Once that was achieved, commercial production began and output began to grow. To meet increasing demand, KAAP installed a second 6,300-ton press, starting it up in April of this year.
Currently, KAAP’s manufacturing facility covers 131,000 ft2. Additional equipment installed and operating in the facility includes a second 300-ton trim press and an automatic penetrant inspection line.
Even though it had been producing forgings on a commercial basis for many months, the company held the official opening ceremony on June 2. Commenting on the occasion, KAAP president Takumi Fujii said, “We’re not just celebrating the opening of our plant. We’re also marking the first year of a successful business. And this is just the beginning.”
In fact, Kobe used the event to announce that it was installing a third forging line that it expects will boost production totals significantly.
In 2005, KAAP produced 370,000 aluminum forgings. Officials state that, owing to strong demand, they are forecasting production in 2006 to grow to 1.3 million pieces.
“More cars are using aluminum-alloy suspension arms owing to the lighter weight of the material, which helps improve mileage and performance,” Fujii explained.
Officials at KAAP state the operation is benefiting from two other trends, as well. Carmakers are interested in using lighter weight components to offset the tendency of safety devices and options to add weight to cars. Finally, Japanese carmakers are increasing their procurement of parts in the United States.
KAAP is currently installing the new press and related equipment, and expects it to be ready for startup in December. When it goes into operation, KAAP’s production capacity will triple over its starting capability. Total investment costs, including the plant expansions, are anticipated to reach $65 million.
The suspension forgings that KAAP manufactures are upper arms and lower arms. They are made of KS651-T6, KAAP’s own high-strength aluminum alloy, and 6061-T6 aluminum alloy. The arms range in weight from 5.7 to 12.6 lb.
Committed to excellence in quality and efficiency, KAAP has already obtained ISO 9001 certification. Its quality-assurance system documents every step of the manufacturing process, from billet production and press forging to final treatment and inspection.
Reducing Unsprung Weight Is Key to Forged Aluminum Control Arm Interest
An important concept in automotive design is that of “unsprung weight.” This is weight that is not supported by the suspension of the car, and usually includes the weight of the wheels and tires as well as a percentage of the weight of the suspension itself, including control arms, anti-roll bars, shocks, and struts.
Reducing unsprung weight is a key to improving handling.

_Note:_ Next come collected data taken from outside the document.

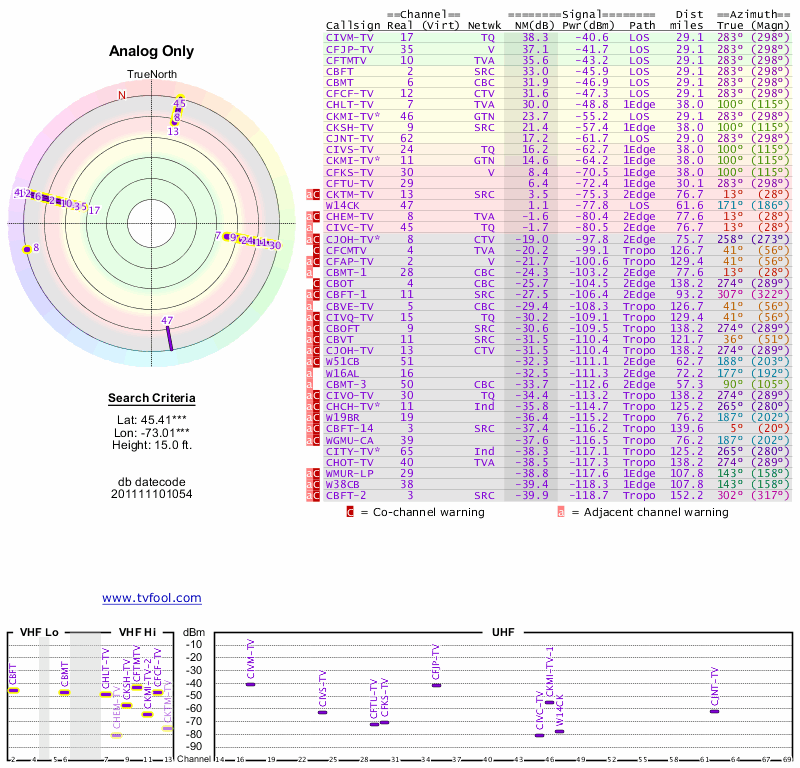Click the co-channel warning icon beside CBFT-2

(315, 495)
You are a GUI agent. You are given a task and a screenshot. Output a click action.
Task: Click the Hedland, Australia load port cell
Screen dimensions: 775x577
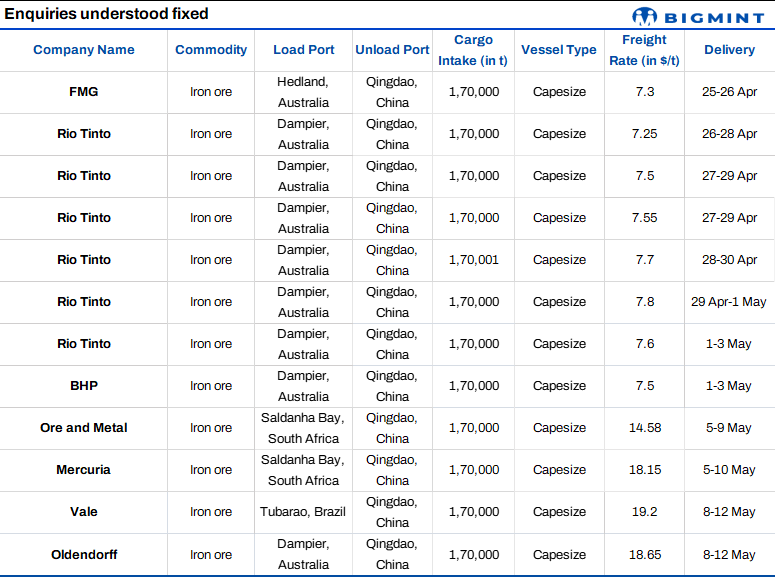pyautogui.click(x=303, y=92)
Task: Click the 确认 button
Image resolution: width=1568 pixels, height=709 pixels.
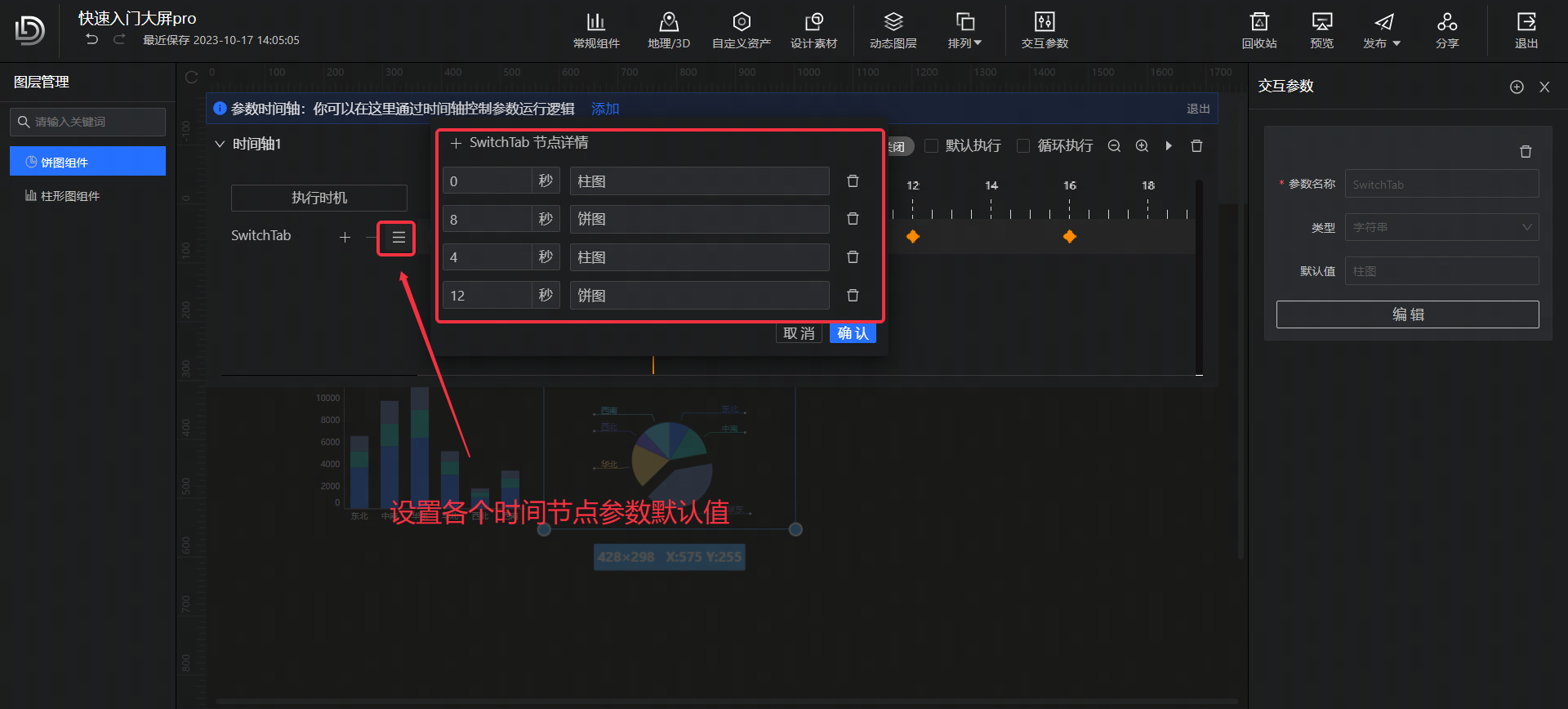Action: [x=853, y=333]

The lower the unsprung weight, the less work the shocks and springs have to do to keep the tires in contact with the road over bumpy surfaces.
In an effort to reduce unsprung weight of a car, the designer, after specifying cast or forged aluminum wheels, will address control arms and related components.
A control arm is a suspension link that connects a knuckle or wheel flange to the frame. One end of a control arm attaches to the knuckle or wheel flange, generally with either a ball joint or bushing. The opposite end of the arm attaches to a frame member, usually pivoting on a bushing.
Forged aluminum control arms, trailing arms, and links were introduced with the intention of reducing unsprung weight and improving suspension performance. The use of forged aluminum for these components began in sports and performance cars, and is spreading to other vehicles. The result is a growing market for forged aluminum control arms.